In the past two months, I had found a wonderful pdf that went through a derivation of the determinant with calculating the area of a parallelepiped as its starting point. The document did not get into the weeds of calculating the determinant given a matrix or even focus explicitly on matrices at all; it was probably the single best description of why the determinant tells us about area I had found and I just really found the document's approach to determinants extremely useful.
I'm trying to relocate this pdf to no avail and was really helping someone could help me find it.
What I remember is this: it begins with calculating the area of a parallelogram as its starting point. It describes how we want the area to change when a side is scaled and when the image is sheared (I very distinctly remembering these two things being bulleted in the first page of the paper) and goes onto describe how these properties would manifest in a general "area function," that is a function that takes in the vectors as inputs and returns some type of unsigned area. It proves several facts about these functions that begin to show how the determinant "appears" from answering this question naturally.

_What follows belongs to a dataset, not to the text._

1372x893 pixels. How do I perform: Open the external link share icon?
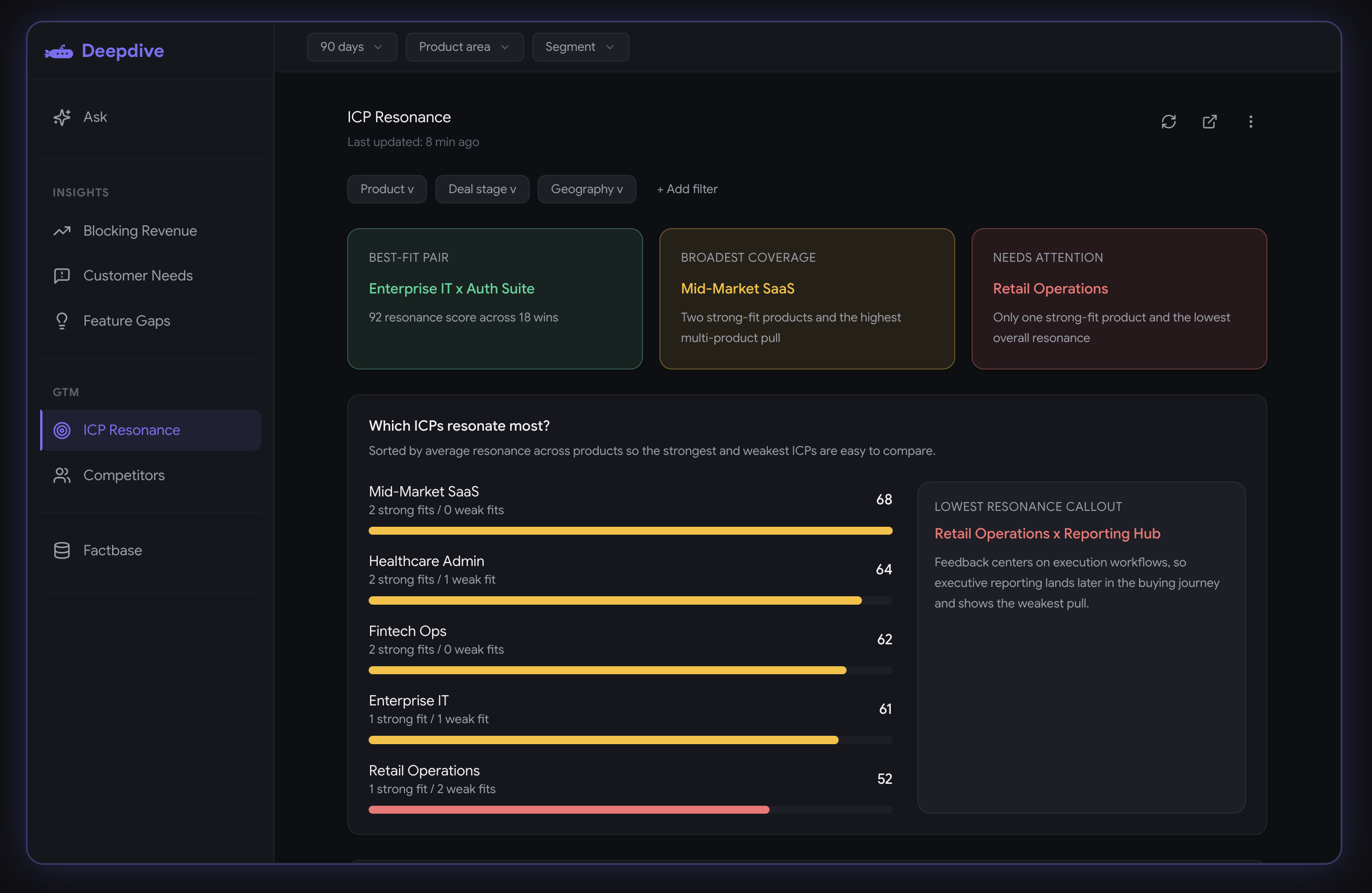click(x=1209, y=122)
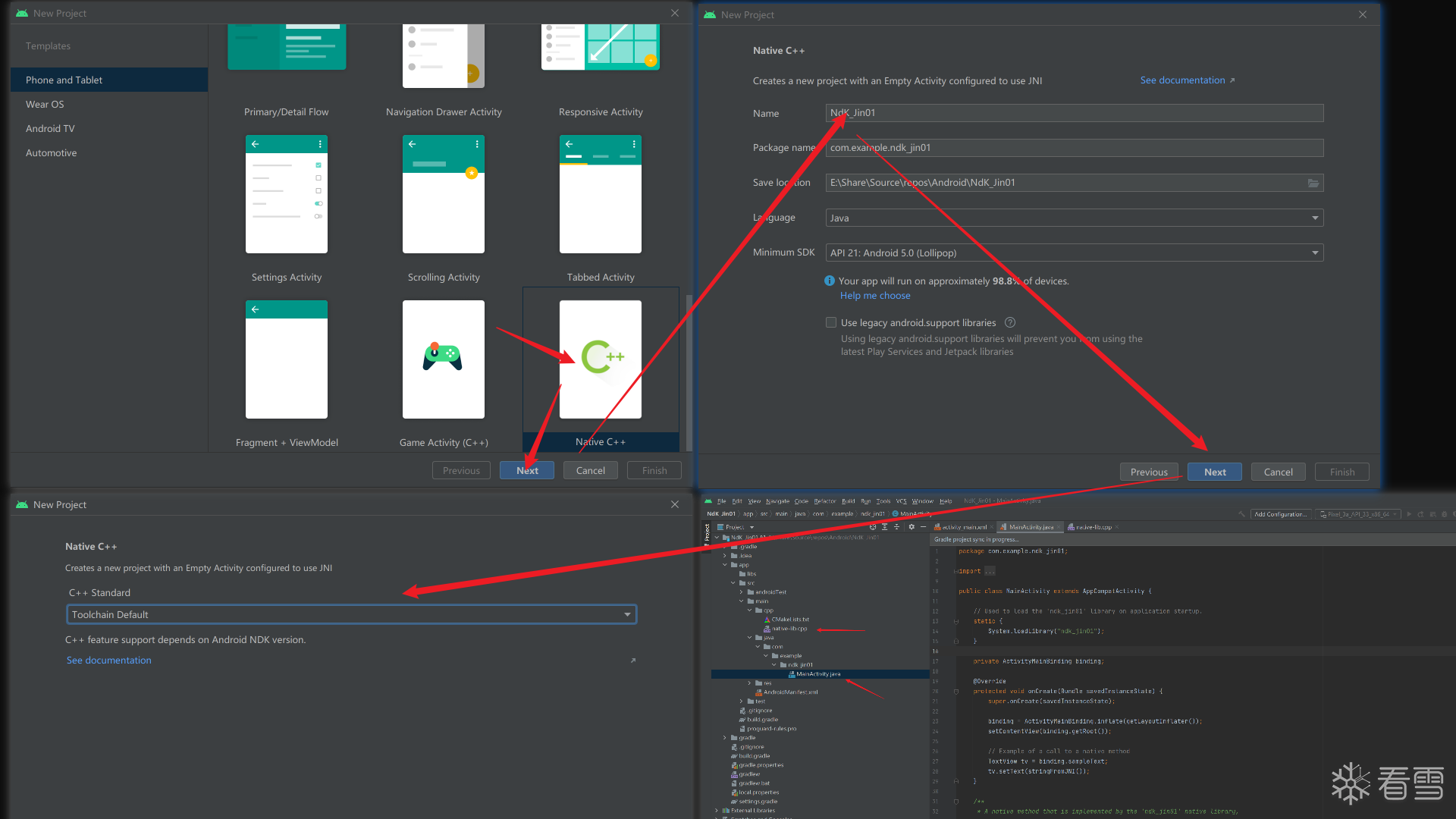
Task: Open the C++ Standard Toolchain Default dropdown
Action: (x=351, y=614)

After this point, they expand their scope to signed area functions and, building upon the results in the first part, show that any function which returns the signed area of a parallelogram is simply a multiple of the determinant.

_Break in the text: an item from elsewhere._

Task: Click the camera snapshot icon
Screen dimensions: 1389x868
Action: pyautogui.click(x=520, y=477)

The paper rounds out with a discussion about expanding these ideas to higher dimensions; it describes the problem of measuring the area of a higher dimensional parallelepiped with regards to measuring the area of its shadow. One of the more distinct parts of this description is that it begins with a hypothetical scenario where you find a floating parallelepiped outside of your window one day and cannot interact with it but wish to find its area.
My attempts at googling with these bits of information I remember have not been fruitful, so any help finding this pdf would be appreciated.